Markers trace the Oregon Trail across Milner BLM property west of Burley, Idaho

Milner BLM area with Oregon Trail Ruts in Idaho

 

 

 

 

 

Wagon ruts carved by thousands of wheels into soil and lava are much more than a mere road through the desert. What the West was in yesteryear and is today forever will be linked with the Oregon Trail.

Just walking along this trail gives us the feeling that we indeed are on the path of history.

How those brave, tough pioneers walked the Oregon Trail from Independence, Missouri to Oregon is beyond my comprehension when we see this terrain.

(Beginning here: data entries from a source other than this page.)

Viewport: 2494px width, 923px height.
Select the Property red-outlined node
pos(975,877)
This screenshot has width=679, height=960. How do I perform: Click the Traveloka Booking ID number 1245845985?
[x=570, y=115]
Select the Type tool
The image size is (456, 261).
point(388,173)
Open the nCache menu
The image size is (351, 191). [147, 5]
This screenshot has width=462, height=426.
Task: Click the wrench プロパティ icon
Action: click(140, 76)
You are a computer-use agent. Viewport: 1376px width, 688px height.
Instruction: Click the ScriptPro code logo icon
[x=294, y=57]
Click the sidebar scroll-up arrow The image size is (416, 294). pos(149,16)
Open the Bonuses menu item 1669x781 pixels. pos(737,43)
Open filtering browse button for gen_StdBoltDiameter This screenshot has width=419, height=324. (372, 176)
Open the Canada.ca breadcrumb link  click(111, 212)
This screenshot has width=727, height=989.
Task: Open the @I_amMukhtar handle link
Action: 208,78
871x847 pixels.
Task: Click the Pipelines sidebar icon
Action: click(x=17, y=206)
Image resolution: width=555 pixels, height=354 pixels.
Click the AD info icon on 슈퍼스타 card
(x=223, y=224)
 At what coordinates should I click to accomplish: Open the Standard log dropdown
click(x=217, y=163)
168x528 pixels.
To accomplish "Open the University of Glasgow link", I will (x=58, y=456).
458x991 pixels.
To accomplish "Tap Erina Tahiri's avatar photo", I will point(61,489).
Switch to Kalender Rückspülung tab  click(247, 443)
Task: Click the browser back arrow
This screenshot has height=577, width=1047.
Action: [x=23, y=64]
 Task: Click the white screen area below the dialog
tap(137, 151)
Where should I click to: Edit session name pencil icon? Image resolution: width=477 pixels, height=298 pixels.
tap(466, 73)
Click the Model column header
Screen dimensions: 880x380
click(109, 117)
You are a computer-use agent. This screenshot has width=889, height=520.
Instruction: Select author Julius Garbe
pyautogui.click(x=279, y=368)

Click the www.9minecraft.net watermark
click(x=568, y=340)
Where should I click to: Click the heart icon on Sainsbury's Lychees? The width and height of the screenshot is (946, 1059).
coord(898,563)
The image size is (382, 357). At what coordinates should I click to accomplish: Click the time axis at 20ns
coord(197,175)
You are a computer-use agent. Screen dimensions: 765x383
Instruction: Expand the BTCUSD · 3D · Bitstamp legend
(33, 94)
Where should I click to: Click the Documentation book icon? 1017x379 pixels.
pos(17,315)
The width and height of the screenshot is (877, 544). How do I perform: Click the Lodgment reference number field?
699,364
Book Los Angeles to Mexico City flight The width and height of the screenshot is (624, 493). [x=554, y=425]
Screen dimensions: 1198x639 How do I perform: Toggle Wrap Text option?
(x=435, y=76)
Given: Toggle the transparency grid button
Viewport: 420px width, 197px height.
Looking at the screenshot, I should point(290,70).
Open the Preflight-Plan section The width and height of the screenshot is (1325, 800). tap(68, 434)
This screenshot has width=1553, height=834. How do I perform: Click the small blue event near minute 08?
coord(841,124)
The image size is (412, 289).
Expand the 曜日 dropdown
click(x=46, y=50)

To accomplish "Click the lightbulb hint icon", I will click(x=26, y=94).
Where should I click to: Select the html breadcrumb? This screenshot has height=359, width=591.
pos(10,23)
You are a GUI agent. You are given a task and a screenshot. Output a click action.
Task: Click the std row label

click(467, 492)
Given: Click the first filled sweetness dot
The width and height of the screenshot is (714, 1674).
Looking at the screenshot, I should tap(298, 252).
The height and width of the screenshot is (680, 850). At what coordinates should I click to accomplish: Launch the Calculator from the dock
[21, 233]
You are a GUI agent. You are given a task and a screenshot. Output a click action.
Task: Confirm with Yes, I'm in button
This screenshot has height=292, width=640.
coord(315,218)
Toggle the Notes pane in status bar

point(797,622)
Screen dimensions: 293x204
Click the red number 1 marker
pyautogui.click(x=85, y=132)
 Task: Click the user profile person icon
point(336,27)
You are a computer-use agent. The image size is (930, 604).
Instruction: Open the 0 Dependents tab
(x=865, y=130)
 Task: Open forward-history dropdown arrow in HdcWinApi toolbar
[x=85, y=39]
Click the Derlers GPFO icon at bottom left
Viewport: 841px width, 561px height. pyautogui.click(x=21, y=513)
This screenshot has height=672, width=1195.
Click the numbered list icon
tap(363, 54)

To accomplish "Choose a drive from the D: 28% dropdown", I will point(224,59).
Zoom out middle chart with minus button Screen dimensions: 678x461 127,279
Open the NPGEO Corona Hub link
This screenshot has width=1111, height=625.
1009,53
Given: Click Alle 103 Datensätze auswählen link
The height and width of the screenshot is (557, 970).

Pay close attention to these pictures where you can see marker post after marker post strung out over this inhospitable terrain as markers of where the old trail used to be. Without these markers one would scarcely pay attention to the slight indention. One hundred and thirty years can heal old wounds it would seem to say.

 

Snake River cutting through extremely hard lava rock in southern Idaho

Snake River cutting through extremely hard lava rock in southern Idaho

 

 

 

 

 

 

 

 

 

This is a good example of the lava rock that must be 100 feet or more deep in this area. The picture was taken from the south bank of the Snake River in the Milner area where wagon trains on the Oregon Trail would surely have stopped for the night with cool clear water available.

 

White Pelicans in the Snake River

White Pelicans in the Snake River

 

 

 

 

White pelicans doing what pelicans do on the Snake River.

The large boulders you see on the far side of the Snake River are ancient Lava Rocks.